President Donald Trump will sign a pair of orders today directing his administration to pinpoint countries that are ‘cheating’ on trade and engaging unfair practices like currency manipulation.
The president wants his staff to identify countries and products that are contributing to America’s nearly $50 billion trade deficit, in a protectionist warning shot to trade partners like China.
Trump meets Chinese President Xi Jinping next week. He’s hosting the foreign leader at his Palm Beach resort, Mar-a-Lago.
Throughout the fall Trump insesently blasted China for devaluing its currency. A December tweet said the behavior was ‘making it hard for our companies to compete.’ He has also taken jabbed the country for its military build up in the South China Sea.
Top administration officials said Trump said the orders Trump’s signing today are aimed at rooting out the causes and culprits behind America’s trade deficit, in a first step toward converting tough trade rhetoric into action.
Commerce Secretary Wilbur Ross said one order would result in analysts going ‘country by country, and product by product,’ reporting back to Trump within 90 days.
They will look, he said, for evidence of ‘cheating,’ inappropriate behavior, trade deals that have not lived up to their promise, lax enforcement, currency misalignment and troublesome World Trade Organization constraints.
‘It will form the basis for decision making by the administration,’ he said.
The order is a warning shot across Beijing’s bow.
‘Needless to say the number one source of the deficit is China,’ Ross said, before listing more than a dozen other ‘countries that will potentially be involved.’
The others listed were: Canada, France, Germany, India, Indonesia, Ireland, Italy, Japan, Malaysia, Mexico, South Korea, Switzerland, Taiwan, Thailand and Vietnam.
However, Ross said the presence of a deficit does not necessarily mean that retaliatory or remedial action would be taken.
‘It’s a little bit hard to say that someone is an evildoer if they are providing a product we can’t,’ he said. ‘In some cases, it will simply be that they are better at making the product or can do it far cheaper than we can.
He reiterated: ‘This is not meant to say that everybody on this little list is an evildoer.’
Peter Navarro, a top Trump trade advisor outlining the plan, said, ‘We’ve under collected 2.8 billion of these duties.’
Under the proposals being considered US customs officials could impose more substantial bonding requirements at the border or examine products’ risk.
Listing various problem areas, Navarro said: ‘This is a big deal. It’s steel, chemicals, agricultural products, machinery — it’s the whole gambit.’
Germany protested over planned US punitive anti-dumping duties on steel plate products from companies in that country and six others.
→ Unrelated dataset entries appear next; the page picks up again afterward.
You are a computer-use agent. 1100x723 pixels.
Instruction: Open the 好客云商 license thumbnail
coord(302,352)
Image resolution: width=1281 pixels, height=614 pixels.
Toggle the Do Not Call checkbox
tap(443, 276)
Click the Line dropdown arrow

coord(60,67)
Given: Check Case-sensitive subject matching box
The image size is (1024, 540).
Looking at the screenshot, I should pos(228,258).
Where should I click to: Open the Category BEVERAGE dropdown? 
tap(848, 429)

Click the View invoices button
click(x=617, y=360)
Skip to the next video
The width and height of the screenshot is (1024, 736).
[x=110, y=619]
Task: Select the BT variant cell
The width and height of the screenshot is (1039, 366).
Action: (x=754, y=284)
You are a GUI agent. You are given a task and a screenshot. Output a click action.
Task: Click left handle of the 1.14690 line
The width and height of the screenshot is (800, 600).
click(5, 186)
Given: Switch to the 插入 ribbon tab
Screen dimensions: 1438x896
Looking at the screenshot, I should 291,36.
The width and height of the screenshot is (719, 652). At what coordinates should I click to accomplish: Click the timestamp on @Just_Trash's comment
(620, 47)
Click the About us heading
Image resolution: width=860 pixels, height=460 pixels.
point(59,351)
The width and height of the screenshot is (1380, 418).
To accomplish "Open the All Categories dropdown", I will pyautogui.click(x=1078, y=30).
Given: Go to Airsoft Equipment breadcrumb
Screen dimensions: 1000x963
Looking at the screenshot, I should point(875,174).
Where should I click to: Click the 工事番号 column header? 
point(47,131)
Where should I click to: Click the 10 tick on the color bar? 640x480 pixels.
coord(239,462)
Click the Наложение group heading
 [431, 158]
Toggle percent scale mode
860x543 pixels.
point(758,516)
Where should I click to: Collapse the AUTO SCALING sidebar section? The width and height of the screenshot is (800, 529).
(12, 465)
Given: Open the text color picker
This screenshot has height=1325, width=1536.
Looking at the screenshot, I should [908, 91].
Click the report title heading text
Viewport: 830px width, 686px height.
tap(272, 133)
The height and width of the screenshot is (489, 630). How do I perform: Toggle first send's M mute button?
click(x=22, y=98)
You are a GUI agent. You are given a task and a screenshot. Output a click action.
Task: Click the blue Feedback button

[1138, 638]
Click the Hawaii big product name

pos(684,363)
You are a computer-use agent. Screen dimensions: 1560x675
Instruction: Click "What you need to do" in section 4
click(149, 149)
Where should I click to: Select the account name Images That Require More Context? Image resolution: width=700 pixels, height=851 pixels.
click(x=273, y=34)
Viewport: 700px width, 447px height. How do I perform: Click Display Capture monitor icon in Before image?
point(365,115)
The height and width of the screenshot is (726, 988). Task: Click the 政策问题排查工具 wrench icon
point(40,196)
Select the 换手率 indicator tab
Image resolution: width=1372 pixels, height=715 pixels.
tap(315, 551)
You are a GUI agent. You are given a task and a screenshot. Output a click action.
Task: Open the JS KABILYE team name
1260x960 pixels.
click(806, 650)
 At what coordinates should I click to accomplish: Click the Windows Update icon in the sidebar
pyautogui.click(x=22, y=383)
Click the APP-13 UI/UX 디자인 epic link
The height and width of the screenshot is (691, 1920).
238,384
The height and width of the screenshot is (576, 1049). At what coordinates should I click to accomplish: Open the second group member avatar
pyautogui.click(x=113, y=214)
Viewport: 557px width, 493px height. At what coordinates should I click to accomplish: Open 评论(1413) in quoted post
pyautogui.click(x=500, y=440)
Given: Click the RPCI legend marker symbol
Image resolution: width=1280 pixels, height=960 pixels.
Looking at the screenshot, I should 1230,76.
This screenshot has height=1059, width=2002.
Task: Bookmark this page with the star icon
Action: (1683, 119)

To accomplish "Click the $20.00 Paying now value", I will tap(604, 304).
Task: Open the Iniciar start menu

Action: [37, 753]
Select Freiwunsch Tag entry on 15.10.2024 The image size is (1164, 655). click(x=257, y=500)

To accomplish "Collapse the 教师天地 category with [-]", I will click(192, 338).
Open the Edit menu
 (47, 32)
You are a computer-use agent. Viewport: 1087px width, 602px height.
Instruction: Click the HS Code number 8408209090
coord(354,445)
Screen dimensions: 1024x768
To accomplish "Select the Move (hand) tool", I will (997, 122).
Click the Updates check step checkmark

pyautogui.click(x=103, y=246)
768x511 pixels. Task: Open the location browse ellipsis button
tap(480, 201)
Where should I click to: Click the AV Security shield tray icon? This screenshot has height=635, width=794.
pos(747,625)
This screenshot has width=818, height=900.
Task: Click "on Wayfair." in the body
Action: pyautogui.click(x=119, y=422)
German Foreign Minister Sigmar Gabriel charged the step breached global trade rules and unfairly disadvantaged suppliers in Germany, as well as in Austria, Belgium, France, Italy, Japan, South Korea and Taiwan.
Italy also voiced alarm, amid fears that products like Vespa scooters could be hit by punitive duties.
‘Trump declares war on the Vespa’ said a headline in national daily Il Messaggero, reflecting the tone of most of the media coverage on an issue that dominated front pages and topped news bulletins.
The European products are vulnerable to potential measures because of a transatlantic dispute over Europe’s ban on beef produced with the aid of hormones that pre-dates Trump coming to power.
Along with mopeds, the symbolic Italian products that could have punitive duties slapped on them reportedly include tomatoes in every form, salami and Parma ham, and San Pellegrino mineral water, now owned by Switzerland’s Nestle.
Ross, formerly on the board of steel and mining giant ArcelorMittal, said Thursday the foreign producers were selling their products at unfairly low prices in the US market and that US customs could therefore impose duties on the imports.
Throughout his presidential campaign, Trump had vowed to put America’s trading relationship with the world on a more advantageous basis and put ‘America first.’
Critics counter that although the United States runs a deficit with some countries, no nation has benefited more from current global trading arrangements than its only superpower.
In a second executive order, Trump will order the government to look at ways the United States can better recover trade duties on products that are subsidized by foreign governments or dumped on the US market.
Navarro insisted the new measures would fall within rules at the World Trade Organization, where some might see the United States erecting a technical barrier to trade.
‘There is no issue here,’ he said. ‘We’ve been collecting these duties — we just haven’t been doing it very well. The WTO is silent on the issue of incompetence.’